Definition 1.6.1: Let $R \subseteq A^2$ be a directed graph defined on a set $A$. The reflexive transitive closure of $R$ is the relation $$R^* = \{ (a,b) : a, b \in A\text{ and there is a path from }a\text{ to }b\text{ in }R\}\;.$$

Also, an example is given as $$R = \{(a_1,a_2), (a_1,a_3), (a_1,a_4), (a_2,a_3), (a_3,a_4)\}$$ and its reflexive transitive closure $$R^* = \{(a_1,a_1), (a_1,a_2), (a_1,a_3), (a_1,a_4), (a_2,a_2), (a_2,a_3), (a_2,a_4), (a_3,a_3), (a_3,a_4), (a_4,a_4) \}\;.$$

My doubt is whether the example goes with the definition and whether the definition is correct itself.
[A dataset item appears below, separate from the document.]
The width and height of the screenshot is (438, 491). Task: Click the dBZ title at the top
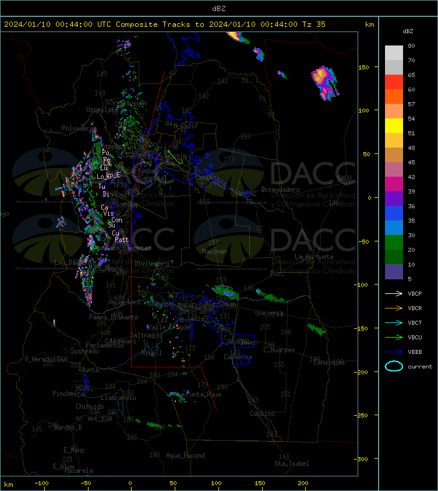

By the definition, if $(a, b) \in R^*$ then there is a path from $a$ to $b$ in $R$. However, I can not find a path from $a_1$ to $a_1$ in $R$ but $(a_1,a_1) \in R^*$ as in the example.

I think what the definition wants to say is the transitive closure of $R$.
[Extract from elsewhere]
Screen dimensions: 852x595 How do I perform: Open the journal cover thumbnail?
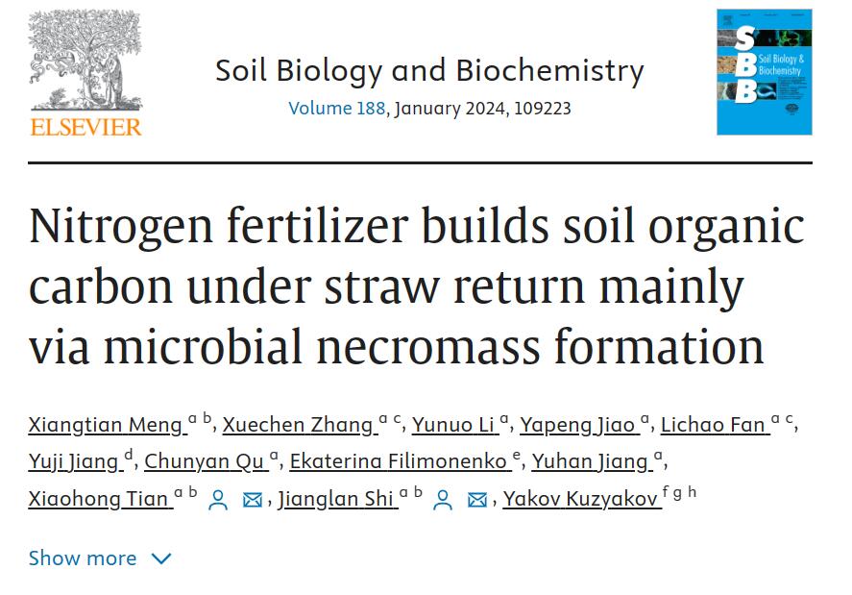point(764,72)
Edit: here's how the author defines path

A path in a binary relation $R$ is a sequence $(a_1, \ldots, a_n)$ for some $n \geq 1$ such that $(a_i, a_{i+1}) \in R$ for $i = 1, \ldots, n-1$; this path is said to be from $a_1$ to $a_n$. The length of a path $(a_1, \ldots, a_n)$ is $n$.
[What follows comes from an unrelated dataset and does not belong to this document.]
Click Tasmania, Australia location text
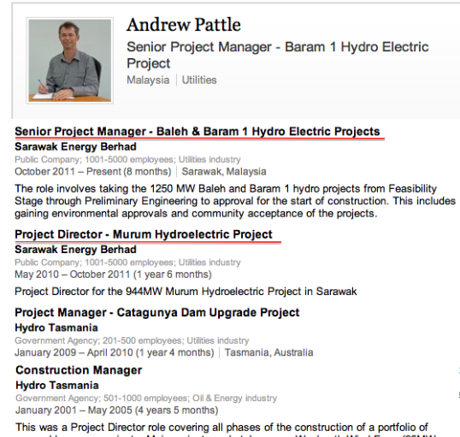Screen dimensions: 460x437 click(268, 352)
Although this doesn't seem to clear things up, I find the definition of path in directed graph in Discrete Mathematics and its Applications(Kenneth H.Rosen)

A path from $a$ to $b$ in the directed graph $G$ is a sequence of edges $(x_0,x_1), (x_1,x_2), (x_2,x_3), \ldots, (x_{n-1},x_n)$ in $G$, where $n$ is a nonnegative integer, and $x_0=a$ and $x_n=b$, that is, a sequence of edges where the terminal vertex of an edge is the same as the initial vertex in the next edge in the path. This path is denoted by $x_0, x_1, x_2, \ldots, x_{n-1}, x_n$ and has length $n$. We view the empty set of edges as a path from $a$ to $a$.

Thus, I was wrong about the length of $(a,a)$. It is of length 1 not 0. Moreover, the path denoted by just $x_0$ has length $0$. Since there is no edge of this path we view it from $a$ to $a$. It follows that $(a,a) \in R^*$ no matter whether $(a,a) \in R$ which satisfies the definition of reflexive transitive closure.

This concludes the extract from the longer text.